- Stated goal 1: In the listing, copy word for word the lines starting at the one containing "You are a GUI" and ending at the one containing "click(193, 170)", with both of those lines included. Leave the pictures out of your answer.

China has also seen significant improvements in their living standards has experienced economic development. In relations to The Human development index (HDI) China has been on a steady increase in its economic development, the Chinese economy was granted an index of 0.502 in 1990 and has since improved this to 0.752 placing their economy in rank 86 for 2017.

China’s increase in HDI is a good indicator that there has been quality of life improvements in their economy. Life expectancy at birth has increased from 69 years in 1990 to 76 years in 2018, the poverty headcount ratio at national poverty lines has decreased from 17.2 in 2010 down to 3.1 in 2017 and China’s Gross national income (GNI) per capita has increased from $330 USD in 1990 to $8690 USD in 2017. (Programme, 2018)

How can we account for this growth & how has globalisation played a part?

A major reason for China’s large increase in economic growth and development is their economic reform strategy. This strategy was introduced in 1978 by Deng Xiao Ping, he implemented a range of economic reforms which were designed to improve the economic performance of China’s economy.

This included agricultural reforms which led to dramatic increases in food production and a rise in farmers income creating an almost critical mass impetus to rural development town and village enterprises. The implementation of the Open-door policy in 1980 was also a factor to increasing economic growth in china, this policy involved foreign trade and investment with special economic zones. Because of this policy, trade in exports grew from 10% of GNP in 1978 to 36% of GNP in 1996. (Amadeo, 2018), (Lu, 2018)

Asides from the economic reform strategy there were other government strategies put in place to increase economic development. An education reform was introduced in 1985 this reform made the basic education for children a necessity while also making basic forms of education free, the effect of this was large as it increased literacy rates from 68% to 95% in between 1983 and 2010. China has attempted to reduce its negative environmental impacts by offering incentives that encourage the use of renewable energy rather than fossil fuels. (Lu, 2018)

Negative impacts to the growth

The large growth that the Chinese economy has experienced has not been entirely positive. The high amount of government spending caused a total debt to GDP ratio of 260%, The consumer debt created as a result of this caused an asset bubble in the economy. Due to the growth rates consumer safety was significantly lowered with the people of china complaining about their pollution issues, food safety and inflation.

There is no doubt that globalisation has had large impacts on China’s economy however globalisation has both presented positives and negatives. With some of the positives including large increase in human capital, quality of life has improved in terms of poverty and education and significant increases in economic growth and development. Some of the negatives accompanied by globalisation include the Gini coefficient increasing from 0.30 in 1980 to 0.45 by 2016 and there were major impacts to the environment with an increase in land, air and water pollution in the country.

- Stated goal 2: According to the passage on China's economic growth, what did the people of China complain about? List each item.

- Source material:
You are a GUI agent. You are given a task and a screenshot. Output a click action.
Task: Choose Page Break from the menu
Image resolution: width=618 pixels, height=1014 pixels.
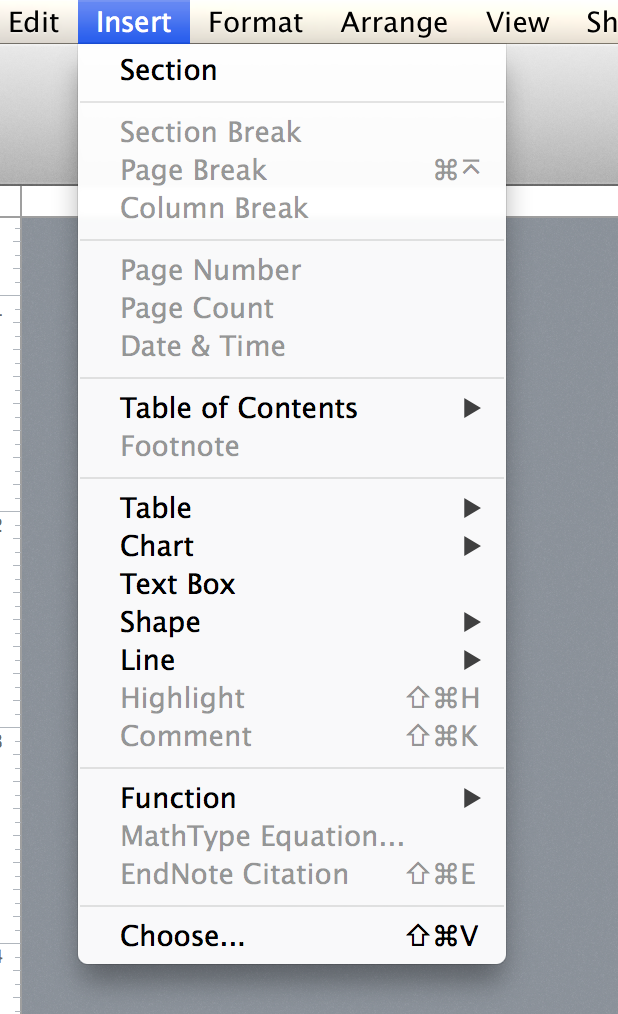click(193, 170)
--
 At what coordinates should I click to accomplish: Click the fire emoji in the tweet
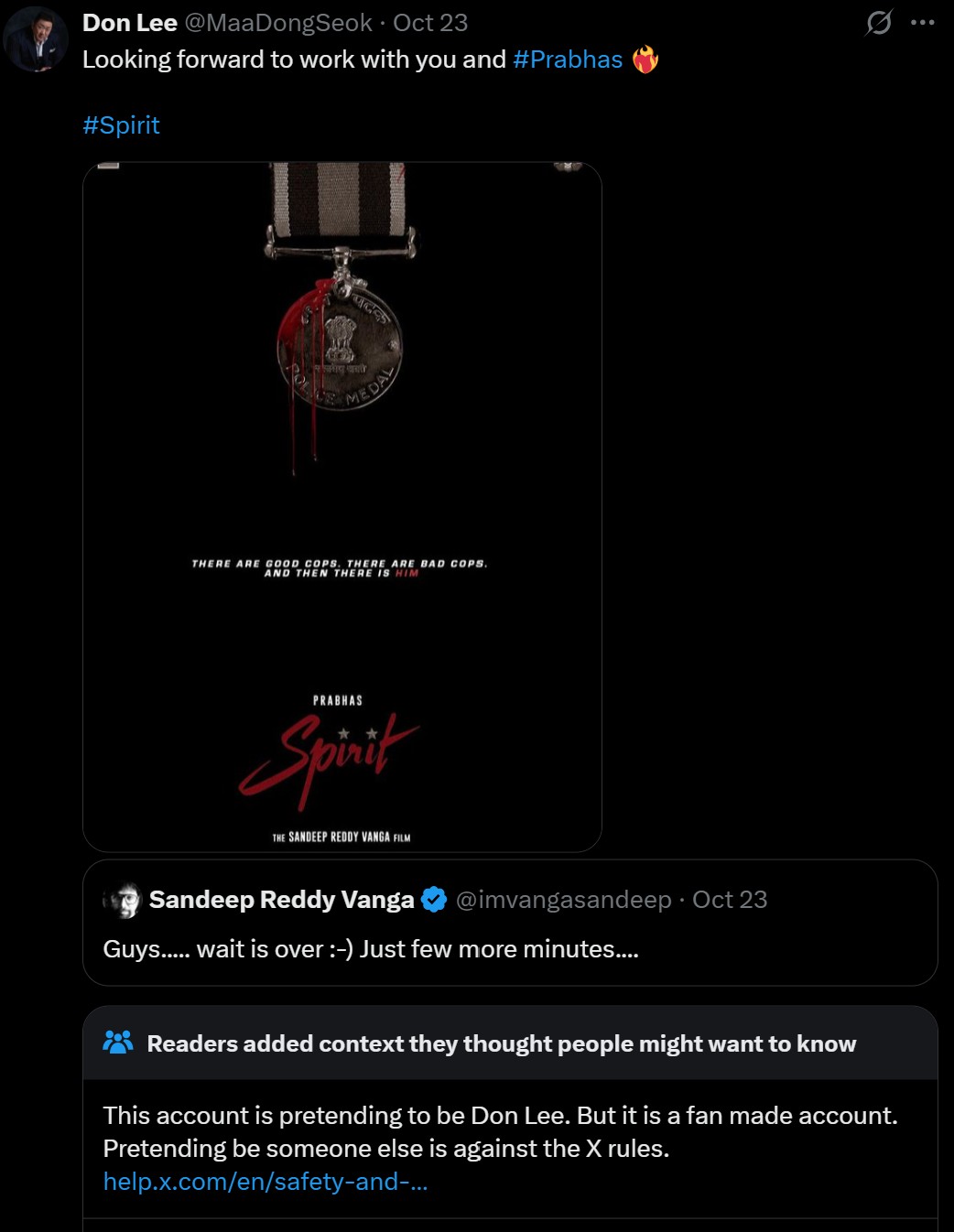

- Answer 1:
You are a GUI agent. You are given a task and a screenshot. Output a click action.
Task: Choose Page Break from the menu
Image resolution: width=618 pixels, height=1014 pixels.
click(193, 170)

- Answer 2:
- Pollution issues
- Food safety
- Inflation